> **TASK INSTRUCTIONS**
Starting from the first line, set down the entire listing exactly.

Segment Open

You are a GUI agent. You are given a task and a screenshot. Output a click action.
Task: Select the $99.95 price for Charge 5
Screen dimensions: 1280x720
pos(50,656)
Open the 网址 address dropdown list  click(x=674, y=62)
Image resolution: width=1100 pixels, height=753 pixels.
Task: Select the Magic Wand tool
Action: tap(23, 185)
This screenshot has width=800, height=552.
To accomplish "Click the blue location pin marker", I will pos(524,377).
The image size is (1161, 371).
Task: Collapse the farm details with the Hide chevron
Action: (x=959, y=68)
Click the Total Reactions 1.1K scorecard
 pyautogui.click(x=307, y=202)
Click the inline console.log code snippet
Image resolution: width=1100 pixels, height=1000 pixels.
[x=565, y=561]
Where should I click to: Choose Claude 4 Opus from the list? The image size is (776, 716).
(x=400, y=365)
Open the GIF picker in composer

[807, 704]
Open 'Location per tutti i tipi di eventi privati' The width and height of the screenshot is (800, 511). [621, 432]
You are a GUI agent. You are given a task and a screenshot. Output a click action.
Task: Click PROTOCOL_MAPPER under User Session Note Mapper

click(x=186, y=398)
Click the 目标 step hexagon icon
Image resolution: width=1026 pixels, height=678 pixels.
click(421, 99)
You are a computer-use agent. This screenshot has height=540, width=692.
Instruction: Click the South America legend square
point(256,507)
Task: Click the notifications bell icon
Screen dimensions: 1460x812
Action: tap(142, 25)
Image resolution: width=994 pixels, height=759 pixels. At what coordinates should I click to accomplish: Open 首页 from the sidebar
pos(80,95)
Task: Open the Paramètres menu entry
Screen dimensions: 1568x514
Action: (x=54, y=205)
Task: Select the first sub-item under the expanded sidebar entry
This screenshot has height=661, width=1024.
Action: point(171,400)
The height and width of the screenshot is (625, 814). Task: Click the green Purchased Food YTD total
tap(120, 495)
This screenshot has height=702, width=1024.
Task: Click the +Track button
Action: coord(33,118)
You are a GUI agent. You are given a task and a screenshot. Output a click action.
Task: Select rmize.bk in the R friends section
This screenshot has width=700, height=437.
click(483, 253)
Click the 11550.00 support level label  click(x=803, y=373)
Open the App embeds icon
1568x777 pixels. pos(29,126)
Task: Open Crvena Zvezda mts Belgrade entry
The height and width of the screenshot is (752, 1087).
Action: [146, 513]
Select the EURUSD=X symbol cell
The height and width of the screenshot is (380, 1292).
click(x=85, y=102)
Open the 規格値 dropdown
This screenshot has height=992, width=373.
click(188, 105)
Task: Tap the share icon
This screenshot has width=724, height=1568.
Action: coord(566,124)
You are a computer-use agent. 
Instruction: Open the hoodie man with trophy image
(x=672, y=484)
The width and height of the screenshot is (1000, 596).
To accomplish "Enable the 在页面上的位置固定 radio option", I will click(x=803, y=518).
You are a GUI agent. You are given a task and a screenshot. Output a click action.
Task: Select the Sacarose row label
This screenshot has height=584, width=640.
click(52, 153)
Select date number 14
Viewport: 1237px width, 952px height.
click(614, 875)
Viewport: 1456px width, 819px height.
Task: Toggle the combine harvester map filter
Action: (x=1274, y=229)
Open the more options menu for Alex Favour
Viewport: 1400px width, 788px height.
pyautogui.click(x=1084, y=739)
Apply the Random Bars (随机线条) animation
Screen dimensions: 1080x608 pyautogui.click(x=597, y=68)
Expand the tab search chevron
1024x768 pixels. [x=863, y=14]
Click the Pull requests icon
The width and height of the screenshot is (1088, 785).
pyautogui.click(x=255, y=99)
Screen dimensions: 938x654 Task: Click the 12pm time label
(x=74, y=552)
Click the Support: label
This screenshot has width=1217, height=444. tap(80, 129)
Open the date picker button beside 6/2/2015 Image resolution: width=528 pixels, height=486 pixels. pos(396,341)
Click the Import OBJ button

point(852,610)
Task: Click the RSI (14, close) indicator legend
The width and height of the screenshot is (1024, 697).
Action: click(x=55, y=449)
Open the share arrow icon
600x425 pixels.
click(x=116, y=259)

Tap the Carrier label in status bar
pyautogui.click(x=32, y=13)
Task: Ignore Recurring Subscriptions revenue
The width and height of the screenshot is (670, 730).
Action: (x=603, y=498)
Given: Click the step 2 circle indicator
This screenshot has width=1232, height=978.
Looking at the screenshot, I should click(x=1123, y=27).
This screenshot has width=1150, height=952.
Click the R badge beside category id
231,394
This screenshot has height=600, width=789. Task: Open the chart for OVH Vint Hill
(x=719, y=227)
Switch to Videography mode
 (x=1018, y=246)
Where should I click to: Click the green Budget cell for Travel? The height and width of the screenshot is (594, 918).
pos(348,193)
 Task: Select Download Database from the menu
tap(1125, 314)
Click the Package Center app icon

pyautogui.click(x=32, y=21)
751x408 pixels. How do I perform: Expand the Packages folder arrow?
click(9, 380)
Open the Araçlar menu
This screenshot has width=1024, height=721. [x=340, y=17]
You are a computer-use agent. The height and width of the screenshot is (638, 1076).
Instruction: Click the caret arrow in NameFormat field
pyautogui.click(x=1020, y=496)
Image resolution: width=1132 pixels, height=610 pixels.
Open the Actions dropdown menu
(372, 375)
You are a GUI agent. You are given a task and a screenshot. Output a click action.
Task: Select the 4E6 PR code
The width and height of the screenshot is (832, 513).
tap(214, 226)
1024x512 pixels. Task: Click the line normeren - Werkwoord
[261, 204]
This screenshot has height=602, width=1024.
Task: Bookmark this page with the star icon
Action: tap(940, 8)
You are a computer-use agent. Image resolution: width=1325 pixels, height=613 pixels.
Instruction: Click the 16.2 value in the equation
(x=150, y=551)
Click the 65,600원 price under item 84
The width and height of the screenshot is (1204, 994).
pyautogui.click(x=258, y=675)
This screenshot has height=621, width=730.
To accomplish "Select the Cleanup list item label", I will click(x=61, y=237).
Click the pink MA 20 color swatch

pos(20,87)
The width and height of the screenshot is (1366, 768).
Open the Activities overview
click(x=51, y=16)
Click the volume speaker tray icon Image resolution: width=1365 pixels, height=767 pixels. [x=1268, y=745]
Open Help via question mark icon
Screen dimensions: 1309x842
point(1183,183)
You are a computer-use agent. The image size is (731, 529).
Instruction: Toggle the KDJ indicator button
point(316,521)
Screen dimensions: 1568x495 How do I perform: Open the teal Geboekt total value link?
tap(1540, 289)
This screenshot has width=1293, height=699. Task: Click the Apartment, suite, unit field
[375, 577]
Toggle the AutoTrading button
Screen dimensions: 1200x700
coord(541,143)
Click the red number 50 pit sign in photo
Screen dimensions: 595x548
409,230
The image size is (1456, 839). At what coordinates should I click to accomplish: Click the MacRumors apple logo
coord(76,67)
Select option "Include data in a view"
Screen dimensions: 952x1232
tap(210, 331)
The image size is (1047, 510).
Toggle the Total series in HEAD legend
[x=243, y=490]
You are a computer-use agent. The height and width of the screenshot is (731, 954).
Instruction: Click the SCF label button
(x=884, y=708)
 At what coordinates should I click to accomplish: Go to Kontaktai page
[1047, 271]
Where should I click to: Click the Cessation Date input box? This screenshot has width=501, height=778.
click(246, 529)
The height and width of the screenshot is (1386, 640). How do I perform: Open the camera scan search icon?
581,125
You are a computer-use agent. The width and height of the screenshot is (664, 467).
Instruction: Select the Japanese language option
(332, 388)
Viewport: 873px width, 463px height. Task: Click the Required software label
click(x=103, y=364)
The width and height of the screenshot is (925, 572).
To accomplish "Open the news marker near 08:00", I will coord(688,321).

Segment Closed

> **EXPECTED ANSWER**
You are a GUI agent. You are given a task and a screenshot. Output a click action.
Task: Select the $99.95 price for Charge 5
Screen dimensions: 1280x720
pos(50,656)
Open the 网址 address dropdown list  click(x=674, y=62)
Image resolution: width=1100 pixels, height=753 pixels.
Task: Select the Magic Wand tool
Action: tap(23, 185)
This screenshot has width=800, height=552.
To accomplish "Click the blue location pin marker", I will pos(524,377).
The image size is (1161, 371).
Task: Collapse the farm details with the Hide chevron
Action: (x=959, y=68)
Click the Total Reactions 1.1K scorecard
 pyautogui.click(x=307, y=202)
Click the inline console.log code snippet
Image resolution: width=1100 pixels, height=1000 pixels.
[x=565, y=561]
Where should I click to: Choose Claude 4 Opus from the list? The image size is (776, 716).
(x=400, y=365)
Open the GIF picker in composer

[807, 704]
Open 'Location per tutti i tipi di eventi privati' The width and height of the screenshot is (800, 511). [621, 432]
You are a GUI agent. You are given a task and a screenshot. Output a click action.
Task: Click PROTOCOL_MAPPER under User Session Note Mapper

click(x=186, y=398)
Click the 目标 step hexagon icon
Image resolution: width=1026 pixels, height=678 pixels.
click(421, 99)
You are a computer-use agent. This screenshot has height=540, width=692.
Instruction: Click the South America legend square
point(256,507)
Task: Click the notifications bell icon
Screen dimensions: 1460x812
Action: tap(142, 25)
Image resolution: width=994 pixels, height=759 pixels. At what coordinates should I click to accomplish: Open 首页 from the sidebar
pos(80,95)
Task: Open the Paramètres menu entry
Screen dimensions: 1568x514
Action: (x=54, y=205)
Task: Select the first sub-item under the expanded sidebar entry
This screenshot has height=661, width=1024.
Action: point(171,400)
The height and width of the screenshot is (625, 814). Task: Click the green Purchased Food YTD total
tap(120, 495)
This screenshot has height=702, width=1024.
Task: Click the +Track button
Action: coord(33,118)
You are a GUI agent. You are given a task and a screenshot. Output a click action.
Task: Select rmize.bk in the R friends section
This screenshot has width=700, height=437.
click(483, 253)
Click the 11550.00 support level label  click(x=803, y=373)
Open the App embeds icon
1568x777 pixels. pos(29,126)
Task: Open Crvena Zvezda mts Belgrade entry
The height and width of the screenshot is (752, 1087).
Action: [146, 513]
Select the EURUSD=X symbol cell
The height and width of the screenshot is (380, 1292).
click(x=85, y=102)
Open the 規格値 dropdown
This screenshot has height=992, width=373.
click(188, 105)
Task: Tap the share icon
This screenshot has width=724, height=1568.
Action: coord(566,124)
You are a computer-use agent. 
Instruction: Open the hoodie man with trophy image
(x=672, y=484)
The width and height of the screenshot is (1000, 596).
To accomplish "Enable the 在页面上的位置固定 radio option", I will click(x=803, y=518).
You are a GUI agent. You are given a task and a screenshot. Output a click action.
Task: Select the Sacarose row label
This screenshot has height=584, width=640.
click(52, 153)
Select date number 14
Viewport: 1237px width, 952px height.
click(614, 875)
Viewport: 1456px width, 819px height.
Task: Toggle the combine harvester map filter
Action: (x=1274, y=229)
Open the more options menu for Alex Favour
Viewport: 1400px width, 788px height.
pyautogui.click(x=1084, y=739)
Apply the Random Bars (随机线条) animation
Screen dimensions: 1080x608 pyautogui.click(x=597, y=68)
Expand the tab search chevron
1024x768 pixels. [x=863, y=14]
Click the Pull requests icon
The width and height of the screenshot is (1088, 785).
pyautogui.click(x=255, y=99)
Screen dimensions: 938x654 Task: Click the 12pm time label
(x=74, y=552)
Click the Support: label
This screenshot has width=1217, height=444. tap(80, 129)
Open the date picker button beside 6/2/2015 Image resolution: width=528 pixels, height=486 pixels. pos(396,341)
Click the Import OBJ button

point(852,610)
Task: Click the RSI (14, close) indicator legend
The width and height of the screenshot is (1024, 697).
Action: click(x=55, y=449)
Open the share arrow icon
600x425 pixels.
click(x=116, y=259)

Tap the Carrier label in status bar
pyautogui.click(x=32, y=13)
Task: Ignore Recurring Subscriptions revenue
The width and height of the screenshot is (670, 730).
Action: (x=603, y=498)
Given: Click the step 2 circle indicator
This screenshot has width=1232, height=978.
Looking at the screenshot, I should click(x=1123, y=27).
This screenshot has width=1150, height=952.
Click the R badge beside category id
231,394
This screenshot has height=600, width=789. Task: Open the chart for OVH Vint Hill
(x=719, y=227)
Switch to Videography mode
 (x=1018, y=246)
Where should I click to: Click the green Budget cell for Travel? The height and width of the screenshot is (594, 918).
pos(348,193)
 Task: Select Download Database from the menu
tap(1125, 314)
Click the Package Center app icon

pyautogui.click(x=32, y=21)
751x408 pixels. How do I perform: Expand the Packages folder arrow?
click(9, 380)
Open the Araçlar menu
This screenshot has width=1024, height=721. [x=340, y=17]
You are a computer-use agent. The height and width of the screenshot is (638, 1076).
Instruction: Click the caret arrow in NameFormat field
pyautogui.click(x=1020, y=496)
Image resolution: width=1132 pixels, height=610 pixels.
Open the Actions dropdown menu
(372, 375)
You are a GUI agent. You are given a task and a screenshot. Output a click action.
Task: Select the 4E6 PR code
The width and height of the screenshot is (832, 513).
tap(214, 226)
1024x512 pixels. Task: Click the line normeren - Werkwoord
[261, 204]
This screenshot has height=602, width=1024.
Task: Bookmark this page with the star icon
Action: tap(940, 8)
You are a computer-use agent. Image resolution: width=1325 pixels, height=613 pixels.
Instruction: Click the 16.2 value in the equation
(x=150, y=551)
Click the 65,600원 price under item 84
The width and height of the screenshot is (1204, 994).
pyautogui.click(x=258, y=675)
This screenshot has height=621, width=730.
To accomplish "Select the Cleanup list item label", I will click(x=61, y=237).
Click the pink MA 20 color swatch

pos(20,87)
The width and height of the screenshot is (1366, 768).
Open the Activities overview
click(x=51, y=16)
Click the volume speaker tray icon Image resolution: width=1365 pixels, height=767 pixels. [x=1268, y=745]
Open Help via question mark icon
Screen dimensions: 1309x842
point(1183,183)
You are a computer-use agent. The image size is (731, 529).
Instruction: Toggle the KDJ indicator button
point(316,521)
Screen dimensions: 1568x495 How do I perform: Open the teal Geboekt total value link?
tap(1540, 289)
This screenshot has width=1293, height=699. Task: Click the Apartment, suite, unit field
[375, 577]
Toggle the AutoTrading button
Screen dimensions: 1200x700
coord(541,143)
Click the red number 50 pit sign in photo
Screen dimensions: 595x548
409,230
The image size is (1456, 839). At what coordinates should I click to accomplish: Click the MacRumors apple logo
coord(76,67)
Select option "Include data in a view"
Screen dimensions: 952x1232
tap(210, 331)
The image size is (1047, 510).
Toggle the Total series in HEAD legend
[x=243, y=490]
You are a computer-use agent. The height and width of the screenshot is (731, 954).
Instruction: Click the SCF label button
(x=884, y=708)
 At what coordinates should I click to accomplish: Go to Kontaktai page
[1047, 271]
Where should I click to: Click the Cessation Date input box? This screenshot has width=501, height=778.
click(246, 529)
The height and width of the screenshot is (1386, 640). How do I perform: Open the camera scan search icon?
581,125
You are a computer-use agent. The width and height of the screenshot is (664, 467).
Instruction: Select the Japanese language option
(332, 388)
Viewport: 873px width, 463px height. Task: Click the Required software label
click(x=103, y=364)
The width and height of the screenshot is (925, 572).
To accomplish "Open the news marker near 08:00", I will coord(688,321).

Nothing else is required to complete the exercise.